A few dozen gathered today on the elegant Champs-Elysees, the scene of rioting and violence between demonstrators and riot police earlier this month.
Though the number of demonstrators was comparatively low than the previous week, the protest did play a havoc role in the city.
Turnout appeared to have dwindled early in the day on the seventh Saturday of demonstrations, including in Paris where disparate, small groups of people wearing high-visibility vests chanted "Macron, resign!" as they walked downtown.
Major stores, including some that were boarded up on recent weekends, opened their doors.

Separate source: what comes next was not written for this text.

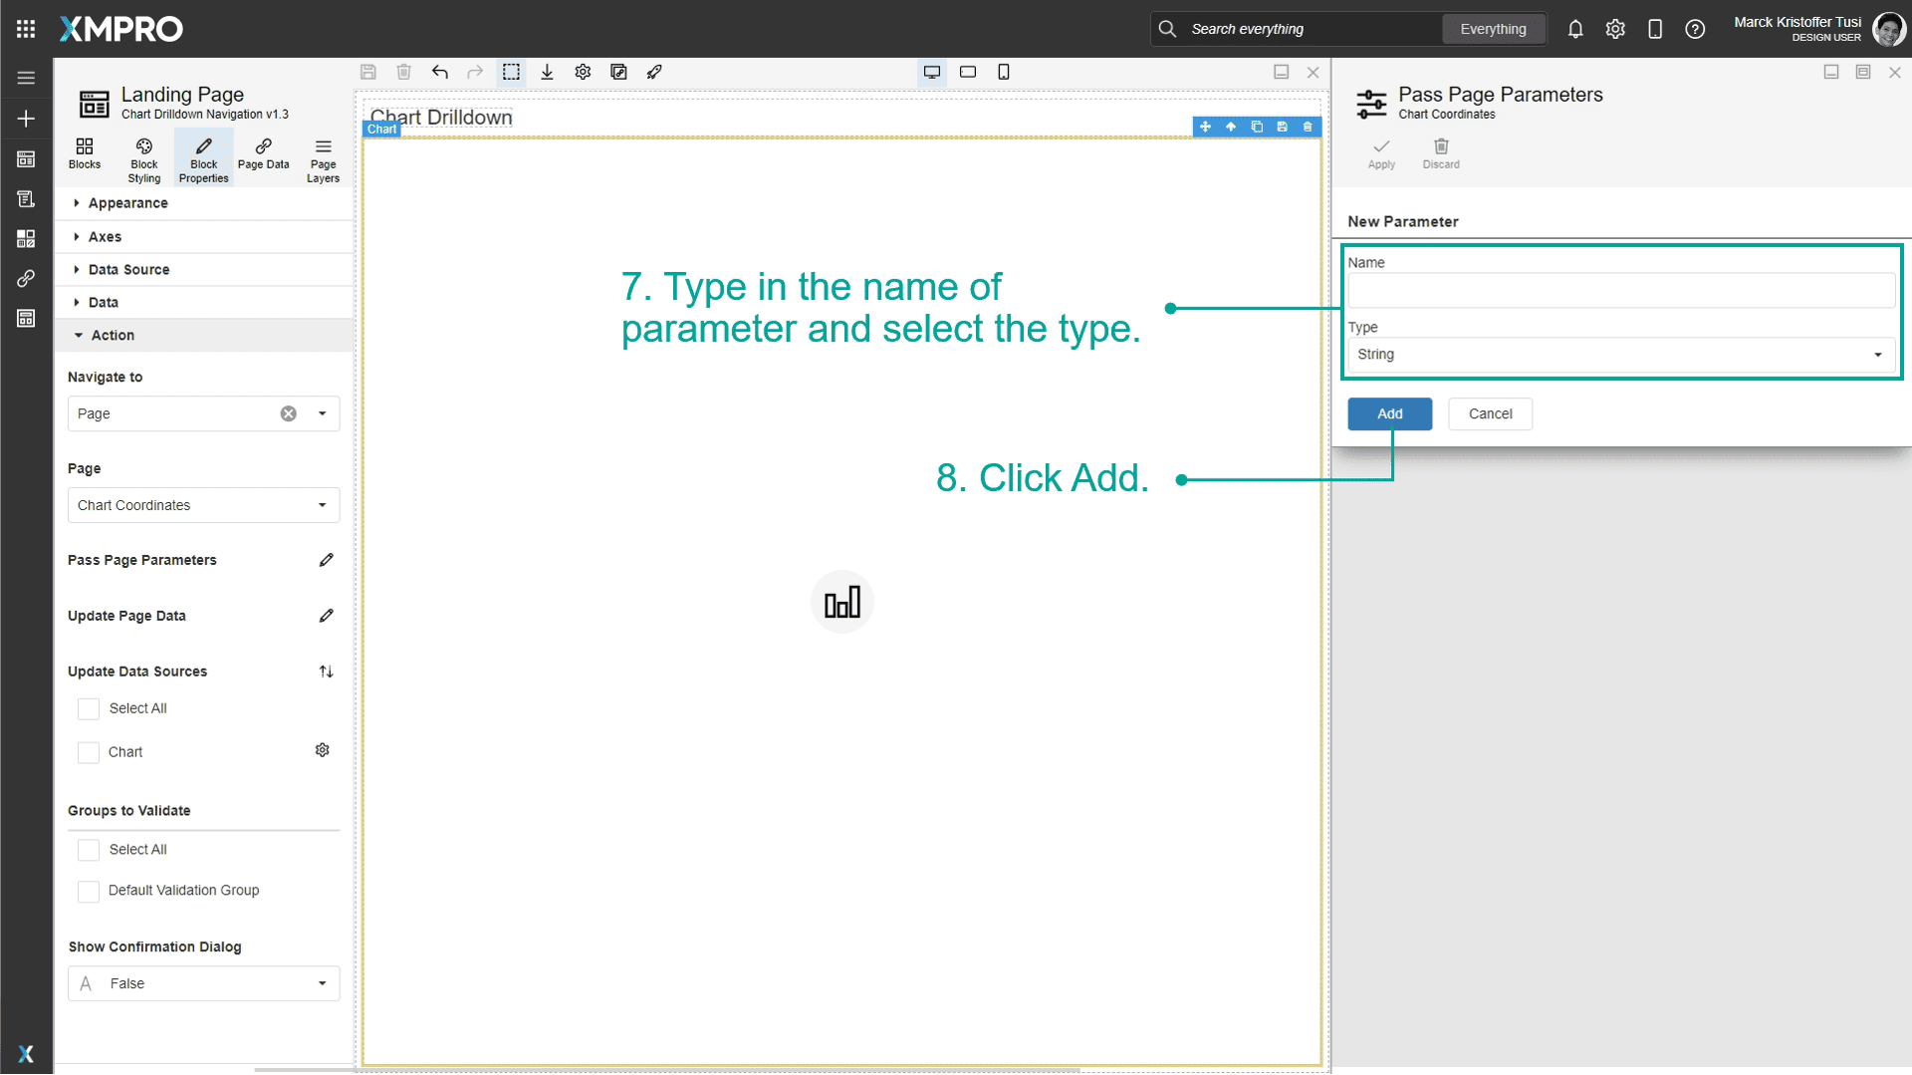Image resolution: width=1912 pixels, height=1075 pixels.
Task: Select the Block Styling icon
Action: point(143,155)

Other demonstrators converged west of the capital near the headquarters of 24-hour news channel BFM TV, where scuffles ensued; and several cars were set on fire outside the offices of the Parisien newspaper in the evening, though it was initially unclear who had torched them and whether it was directly linked to the protests. Police Teargas "yellow Vest" Protesters in Paris.
Protesters were also planning to gather in Toulouse, and several highway tolls and motorway slip-roads across France were blocked, operator Vinci said. There they are at least 2.4 million people - that corresponds to the scale of the protests a week ago in this city. The movement began on November 17 as a protest over fuel taxes and is named after the fluorescent protective gear French motorists must keep in their cars.
Paris officials said preparations would continue for a fireworks display and sound and light show on the Champs-Elysee, the epicentre of repeated violent action against the government, with the Arc de Triomphe ransacked on December 1.
The city council has said festivities, usually boxed in by a heavy police presence, would go ahead as planned. In his annual address a year ago, Macron predicted 2018 would be a year of "national cohesion", saying that irreconcilable divisions had undermined the country.